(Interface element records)
---

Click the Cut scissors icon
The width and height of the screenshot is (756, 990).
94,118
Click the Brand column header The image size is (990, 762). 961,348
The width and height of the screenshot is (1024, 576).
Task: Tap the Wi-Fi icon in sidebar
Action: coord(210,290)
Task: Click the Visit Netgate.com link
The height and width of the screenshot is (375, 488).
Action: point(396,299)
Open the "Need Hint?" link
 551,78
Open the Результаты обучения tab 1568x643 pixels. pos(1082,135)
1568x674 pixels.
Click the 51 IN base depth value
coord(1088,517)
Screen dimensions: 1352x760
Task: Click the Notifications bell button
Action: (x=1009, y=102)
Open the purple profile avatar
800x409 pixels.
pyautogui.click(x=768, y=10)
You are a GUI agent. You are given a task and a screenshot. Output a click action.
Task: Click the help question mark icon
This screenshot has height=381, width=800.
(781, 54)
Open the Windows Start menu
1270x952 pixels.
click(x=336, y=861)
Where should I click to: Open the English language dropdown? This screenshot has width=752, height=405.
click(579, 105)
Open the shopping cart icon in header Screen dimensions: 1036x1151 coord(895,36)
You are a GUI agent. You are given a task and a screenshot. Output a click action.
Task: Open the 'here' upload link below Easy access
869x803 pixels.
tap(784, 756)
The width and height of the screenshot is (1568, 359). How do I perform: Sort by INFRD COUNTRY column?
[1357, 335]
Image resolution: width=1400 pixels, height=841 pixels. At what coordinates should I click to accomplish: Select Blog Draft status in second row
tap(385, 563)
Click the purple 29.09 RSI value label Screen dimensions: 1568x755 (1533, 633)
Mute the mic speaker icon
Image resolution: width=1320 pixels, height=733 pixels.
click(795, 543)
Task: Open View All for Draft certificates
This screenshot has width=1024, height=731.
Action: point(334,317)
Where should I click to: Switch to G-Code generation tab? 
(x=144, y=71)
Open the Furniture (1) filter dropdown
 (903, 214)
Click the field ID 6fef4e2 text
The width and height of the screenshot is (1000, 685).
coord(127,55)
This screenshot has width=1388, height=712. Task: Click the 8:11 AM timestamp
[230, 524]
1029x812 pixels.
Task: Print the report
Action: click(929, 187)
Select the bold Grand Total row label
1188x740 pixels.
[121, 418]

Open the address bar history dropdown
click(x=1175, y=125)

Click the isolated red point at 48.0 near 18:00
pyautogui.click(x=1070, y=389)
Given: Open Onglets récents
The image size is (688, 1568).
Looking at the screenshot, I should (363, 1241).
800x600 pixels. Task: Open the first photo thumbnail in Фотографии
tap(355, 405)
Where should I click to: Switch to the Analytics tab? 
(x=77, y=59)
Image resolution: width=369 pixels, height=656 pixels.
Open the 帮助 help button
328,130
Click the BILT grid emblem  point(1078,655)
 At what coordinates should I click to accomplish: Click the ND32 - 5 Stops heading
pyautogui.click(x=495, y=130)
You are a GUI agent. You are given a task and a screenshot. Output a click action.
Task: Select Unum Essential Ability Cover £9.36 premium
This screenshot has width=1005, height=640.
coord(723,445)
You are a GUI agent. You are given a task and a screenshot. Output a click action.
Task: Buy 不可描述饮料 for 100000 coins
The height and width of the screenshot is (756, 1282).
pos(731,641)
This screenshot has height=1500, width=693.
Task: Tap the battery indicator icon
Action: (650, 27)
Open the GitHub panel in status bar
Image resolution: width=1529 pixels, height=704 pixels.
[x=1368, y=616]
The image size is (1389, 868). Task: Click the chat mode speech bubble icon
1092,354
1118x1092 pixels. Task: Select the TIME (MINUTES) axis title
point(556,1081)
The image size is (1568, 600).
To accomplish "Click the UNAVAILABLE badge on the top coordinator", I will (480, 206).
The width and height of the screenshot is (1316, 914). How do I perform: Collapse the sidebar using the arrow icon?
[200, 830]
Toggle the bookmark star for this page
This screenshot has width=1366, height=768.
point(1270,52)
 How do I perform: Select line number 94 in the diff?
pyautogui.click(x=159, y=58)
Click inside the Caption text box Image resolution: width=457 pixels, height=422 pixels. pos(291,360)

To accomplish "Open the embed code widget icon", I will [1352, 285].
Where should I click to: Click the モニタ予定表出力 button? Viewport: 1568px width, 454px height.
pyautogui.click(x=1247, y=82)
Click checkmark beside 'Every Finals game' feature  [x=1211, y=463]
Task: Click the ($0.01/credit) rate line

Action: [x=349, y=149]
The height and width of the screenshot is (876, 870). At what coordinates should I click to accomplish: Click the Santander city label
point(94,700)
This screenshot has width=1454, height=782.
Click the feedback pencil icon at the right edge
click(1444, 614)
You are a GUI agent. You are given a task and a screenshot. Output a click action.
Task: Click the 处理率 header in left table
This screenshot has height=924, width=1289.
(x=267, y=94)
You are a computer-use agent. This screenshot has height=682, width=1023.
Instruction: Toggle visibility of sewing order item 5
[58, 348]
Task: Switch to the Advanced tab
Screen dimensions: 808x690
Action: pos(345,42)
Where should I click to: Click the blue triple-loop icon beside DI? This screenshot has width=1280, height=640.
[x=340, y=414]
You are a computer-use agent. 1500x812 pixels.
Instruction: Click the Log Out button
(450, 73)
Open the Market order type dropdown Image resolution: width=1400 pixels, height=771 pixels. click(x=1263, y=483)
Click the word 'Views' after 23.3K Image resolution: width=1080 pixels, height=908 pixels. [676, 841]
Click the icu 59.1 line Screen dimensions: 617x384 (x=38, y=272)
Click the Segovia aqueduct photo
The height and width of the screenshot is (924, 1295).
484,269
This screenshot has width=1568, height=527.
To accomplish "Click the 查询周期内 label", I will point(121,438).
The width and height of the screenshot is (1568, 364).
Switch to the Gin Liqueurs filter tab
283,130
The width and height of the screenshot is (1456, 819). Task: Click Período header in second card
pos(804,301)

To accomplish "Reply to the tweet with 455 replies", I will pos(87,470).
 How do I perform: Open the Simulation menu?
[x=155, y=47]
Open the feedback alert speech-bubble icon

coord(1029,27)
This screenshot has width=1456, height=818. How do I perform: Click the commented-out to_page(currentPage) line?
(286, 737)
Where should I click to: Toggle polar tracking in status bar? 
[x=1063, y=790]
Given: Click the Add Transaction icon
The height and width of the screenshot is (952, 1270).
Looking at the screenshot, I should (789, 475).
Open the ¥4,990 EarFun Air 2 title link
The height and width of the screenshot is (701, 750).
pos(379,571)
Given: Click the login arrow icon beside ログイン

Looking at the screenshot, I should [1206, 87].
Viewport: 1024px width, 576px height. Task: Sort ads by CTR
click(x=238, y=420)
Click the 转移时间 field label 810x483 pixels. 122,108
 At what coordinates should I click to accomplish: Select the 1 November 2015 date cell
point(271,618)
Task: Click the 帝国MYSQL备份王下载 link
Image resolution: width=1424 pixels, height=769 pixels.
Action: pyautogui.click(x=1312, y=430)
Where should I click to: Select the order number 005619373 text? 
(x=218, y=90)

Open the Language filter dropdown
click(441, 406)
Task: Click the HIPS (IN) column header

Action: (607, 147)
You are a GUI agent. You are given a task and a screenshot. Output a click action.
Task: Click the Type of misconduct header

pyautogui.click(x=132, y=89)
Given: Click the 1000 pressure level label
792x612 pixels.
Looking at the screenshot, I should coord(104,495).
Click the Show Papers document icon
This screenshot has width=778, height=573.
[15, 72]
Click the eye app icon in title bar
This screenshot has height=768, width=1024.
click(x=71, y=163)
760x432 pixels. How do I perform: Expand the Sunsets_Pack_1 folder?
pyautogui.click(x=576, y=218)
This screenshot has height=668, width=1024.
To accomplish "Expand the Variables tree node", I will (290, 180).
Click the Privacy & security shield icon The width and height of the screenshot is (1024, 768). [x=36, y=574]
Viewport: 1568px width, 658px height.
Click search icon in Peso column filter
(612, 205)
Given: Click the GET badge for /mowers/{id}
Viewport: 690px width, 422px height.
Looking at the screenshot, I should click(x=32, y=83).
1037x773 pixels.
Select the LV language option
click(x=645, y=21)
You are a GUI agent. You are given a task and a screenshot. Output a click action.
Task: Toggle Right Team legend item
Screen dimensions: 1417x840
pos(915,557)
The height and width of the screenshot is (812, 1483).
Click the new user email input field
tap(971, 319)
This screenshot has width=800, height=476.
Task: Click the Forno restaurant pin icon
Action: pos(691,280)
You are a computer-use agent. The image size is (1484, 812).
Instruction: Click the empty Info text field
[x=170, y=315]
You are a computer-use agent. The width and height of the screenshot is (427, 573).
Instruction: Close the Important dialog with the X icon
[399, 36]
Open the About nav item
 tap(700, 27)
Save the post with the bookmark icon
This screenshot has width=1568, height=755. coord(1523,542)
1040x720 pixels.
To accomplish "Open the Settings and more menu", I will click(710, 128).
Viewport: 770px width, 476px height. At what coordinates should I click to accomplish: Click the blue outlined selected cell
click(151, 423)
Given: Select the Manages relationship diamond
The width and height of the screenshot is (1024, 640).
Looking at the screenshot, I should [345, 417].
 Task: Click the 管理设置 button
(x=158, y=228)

---

Reproduce the stretch of the records above from the line containing "Click the BILT" through the line containing "coord(723,445)", both lines included, with each line as it stands.

Click the BILT grid emblem  point(1078,655)
 At what coordinates should I click to accomplish: Click the ND32 - 5 Stops heading
pyautogui.click(x=495, y=130)
You are a GUI agent. You are given a task and a screenshot. Output a click action.
Task: Select Unum Essential Ability Cover £9.36 premium
This screenshot has width=1005, height=640.
coord(723,445)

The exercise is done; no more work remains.